> [Available data]
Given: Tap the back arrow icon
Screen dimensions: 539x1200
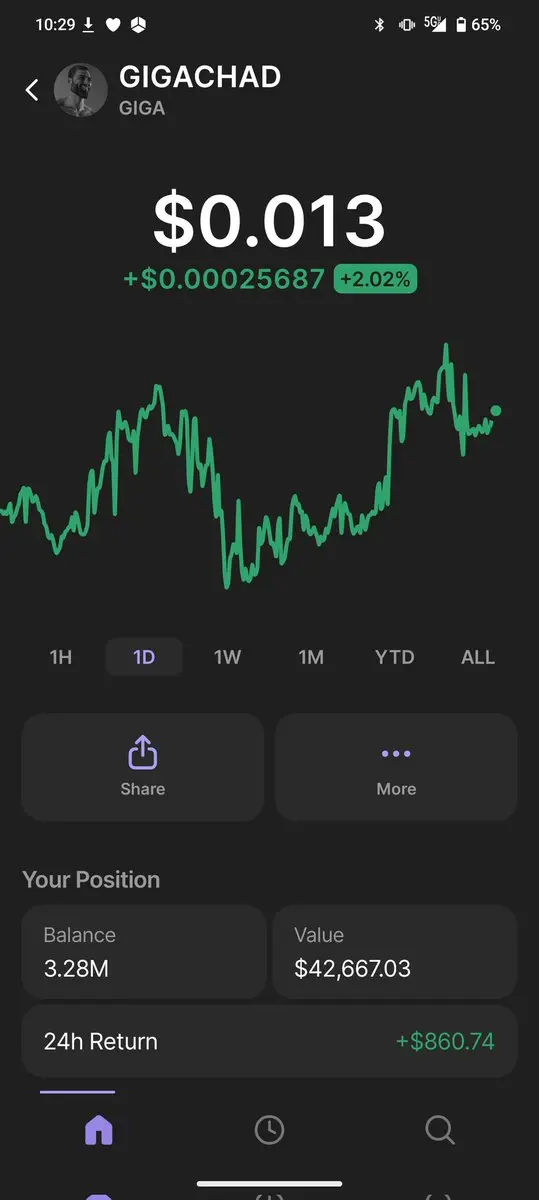Looking at the screenshot, I should point(32,90).
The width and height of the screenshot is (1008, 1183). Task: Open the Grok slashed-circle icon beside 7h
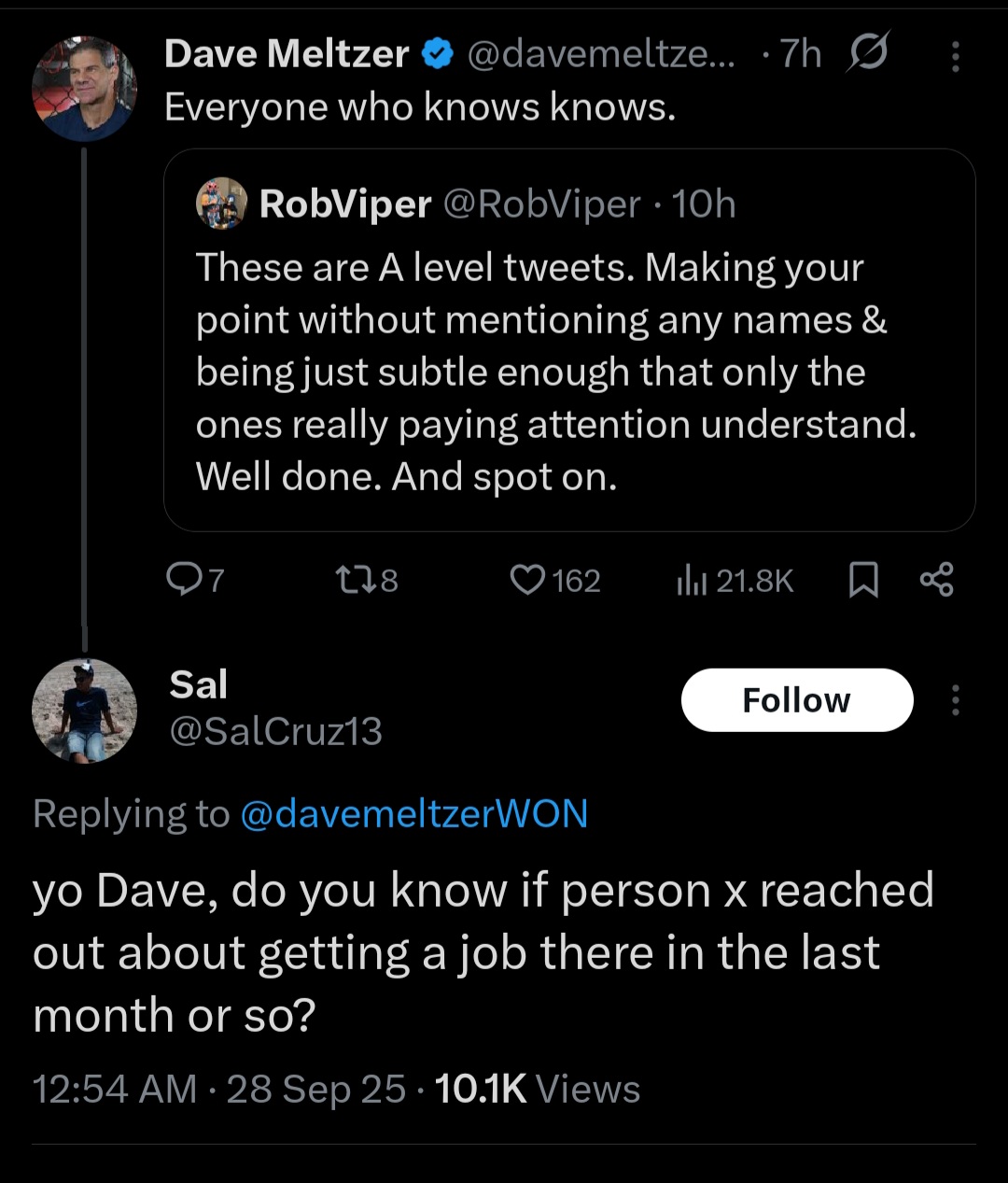tap(867, 52)
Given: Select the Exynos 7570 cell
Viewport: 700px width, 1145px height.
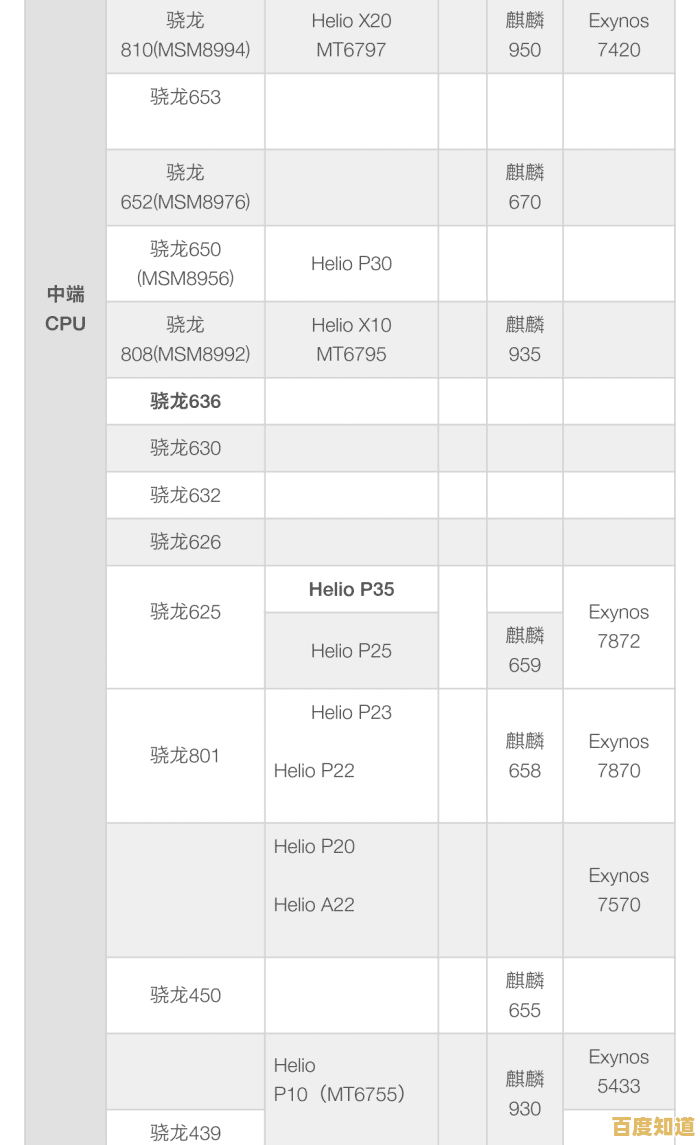Looking at the screenshot, I should pos(618,890).
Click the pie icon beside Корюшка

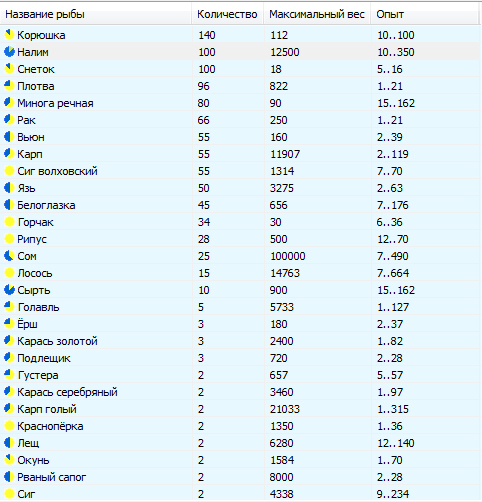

> [Work instructions]
Print the material word for word without images.

> [Solution below]
Given: Tap the back arrow icon
Screen dimensions: 539x1200
Looking at the screenshot, I should point(32,90).
The width and height of the screenshot is (1008, 1183). Task: Open the Grok slashed-circle icon beside 7h
tap(867, 52)
Given: Select the Exynos 7570 cell
Viewport: 700px width, 1145px height.
Looking at the screenshot, I should pos(618,890).
Click the pie icon beside Корюшка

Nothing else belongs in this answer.